- Work to complete -
Copy each line of the records below that mentions the word "will".

- Data in this exercise -
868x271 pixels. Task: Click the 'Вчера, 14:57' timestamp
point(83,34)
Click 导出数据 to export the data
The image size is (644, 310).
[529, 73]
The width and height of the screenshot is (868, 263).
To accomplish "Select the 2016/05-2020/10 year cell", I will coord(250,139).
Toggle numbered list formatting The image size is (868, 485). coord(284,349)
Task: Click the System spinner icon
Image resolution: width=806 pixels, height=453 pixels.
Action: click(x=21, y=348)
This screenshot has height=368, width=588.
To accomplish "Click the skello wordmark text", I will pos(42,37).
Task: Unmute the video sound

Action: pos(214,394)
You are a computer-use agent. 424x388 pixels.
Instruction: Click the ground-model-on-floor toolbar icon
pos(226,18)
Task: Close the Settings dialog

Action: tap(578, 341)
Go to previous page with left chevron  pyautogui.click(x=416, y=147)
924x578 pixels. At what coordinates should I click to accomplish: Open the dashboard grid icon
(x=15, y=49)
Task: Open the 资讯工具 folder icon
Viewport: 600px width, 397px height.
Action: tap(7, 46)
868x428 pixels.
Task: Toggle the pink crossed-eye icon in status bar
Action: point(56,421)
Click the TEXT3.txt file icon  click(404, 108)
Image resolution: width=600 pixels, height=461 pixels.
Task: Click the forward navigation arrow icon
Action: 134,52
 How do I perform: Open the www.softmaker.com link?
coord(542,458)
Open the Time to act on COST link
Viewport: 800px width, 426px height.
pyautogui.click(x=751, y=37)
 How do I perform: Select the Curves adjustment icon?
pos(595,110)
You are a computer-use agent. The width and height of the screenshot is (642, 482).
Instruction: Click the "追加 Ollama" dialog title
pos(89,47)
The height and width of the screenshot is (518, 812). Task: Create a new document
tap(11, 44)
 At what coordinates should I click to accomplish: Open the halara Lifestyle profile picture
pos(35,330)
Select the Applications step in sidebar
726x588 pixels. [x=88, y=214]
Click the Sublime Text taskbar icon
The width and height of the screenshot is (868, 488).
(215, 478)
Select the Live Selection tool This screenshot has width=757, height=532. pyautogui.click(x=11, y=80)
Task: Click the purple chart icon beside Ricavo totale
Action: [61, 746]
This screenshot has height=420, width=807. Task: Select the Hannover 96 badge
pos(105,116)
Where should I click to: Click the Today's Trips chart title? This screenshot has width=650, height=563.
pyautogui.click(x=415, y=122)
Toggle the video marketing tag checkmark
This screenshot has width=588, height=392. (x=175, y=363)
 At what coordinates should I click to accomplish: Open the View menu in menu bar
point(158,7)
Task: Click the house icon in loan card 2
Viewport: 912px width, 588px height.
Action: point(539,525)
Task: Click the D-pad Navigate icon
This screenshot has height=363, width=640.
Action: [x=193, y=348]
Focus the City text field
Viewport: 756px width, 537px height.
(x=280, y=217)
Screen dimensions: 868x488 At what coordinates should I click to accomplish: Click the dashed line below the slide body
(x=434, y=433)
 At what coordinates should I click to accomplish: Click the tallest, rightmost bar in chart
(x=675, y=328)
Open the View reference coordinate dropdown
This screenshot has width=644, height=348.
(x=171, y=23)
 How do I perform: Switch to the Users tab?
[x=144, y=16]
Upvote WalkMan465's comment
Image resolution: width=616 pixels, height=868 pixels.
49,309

- Response to the exercise -
To accomplish "Select the 2016/05-2020/10 year cell", I will coord(250,139).
To accomplish "Click the skello wordmark text", I will pos(42,37).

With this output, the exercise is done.